The Godsend 1980 is an lacklustre and unimaginative effort that fails to capture the suspense and atmosphere of the novel, writes PETER FULLER
TITLE: The Godsend
YEAR RELEASED: 1980
DIRECTOR: Gabrielle Beaumont
CAST: Malcolm Stoddard, Cyd Hayman, Wilhemina Green, Joanne Boorman
Review of The Godsend 1980
Alan Marlowe (Malcolm Stoddard) and his TV presenter wife Kate (Cyd Hayman) lead an idyllic life in their country cottage with their four children.

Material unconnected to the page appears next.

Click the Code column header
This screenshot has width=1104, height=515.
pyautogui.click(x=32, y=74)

When a mysterious pregnant woman (Angela Pleasance) vanishes after giving birth to a baby girl in their home, Kate and Alan decide to raise the girl as their own, naming her Bonnie. But tragedy soon strikes their own brood: their infant son Matthew is found dead in its cot, son Davy drowns in a lake, and Sam dies after fall in the barn.
When Alan blames Bonnie, Kate cannot bear the thought her beloved daughter could be responsible. But the seemingly angelic child with the snow white hair and blue eyes is, in fact, a human cuckoo, who refuses to share her ‘nest’ with anyone else… which doesn’t bode well for sister Lucy or the fetus growing inside Kate…

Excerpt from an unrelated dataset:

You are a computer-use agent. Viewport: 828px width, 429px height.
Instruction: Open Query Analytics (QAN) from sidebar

This 1980-horror thriller was based on Bernard Taylor’s 1976 debut novel of the same name, which rode the wave of Bad Seeds reads, including The Exorcist, The Other and Rosemary’s Baby, that came out during the era, and like them, ended up transferring to the big screen.

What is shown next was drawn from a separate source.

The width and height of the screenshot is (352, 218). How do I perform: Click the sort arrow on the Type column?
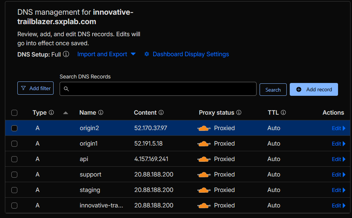point(65,113)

The papers of the day called the novel ‘a shocker’ and ‘a splendidly readable and creepy story’ and its premise was indeed inventive.
But in the hands of screenwriter Olaf Pooley (who also contributed to the mess that was 1985’s Lifeforce) and TV drama director Gabrielle Beaumont (who’d do much better with Hill Street Blues later on), the movie adaptation is a flaccid affair, with little in the way of suspense, atmosphere or imagination, particularly the death scenes, which all happen off-screen.
There are certainly no memorable Omen-esque set pieces on offer in The Godsend here, while the scenes of sun-drenched picnics and country walks looks more like something out of Comic Strip Presents… Five Go Mad in Dorset.
Angela Pleasance is the only star name amongst the cast, and she certainly elicits a genuinely chill when she’s on screen. But she only book ends the film, which concludes with the devastated Alan spotting her at London’s Serpentine Lake befriending another family. Fans of Hammer’s House of Horror TV series might like to know that Wilhelmina Green (one of the two actresses who play Bonnie) was one of Diana Dors’ brood in the episode, The Children of the Moon.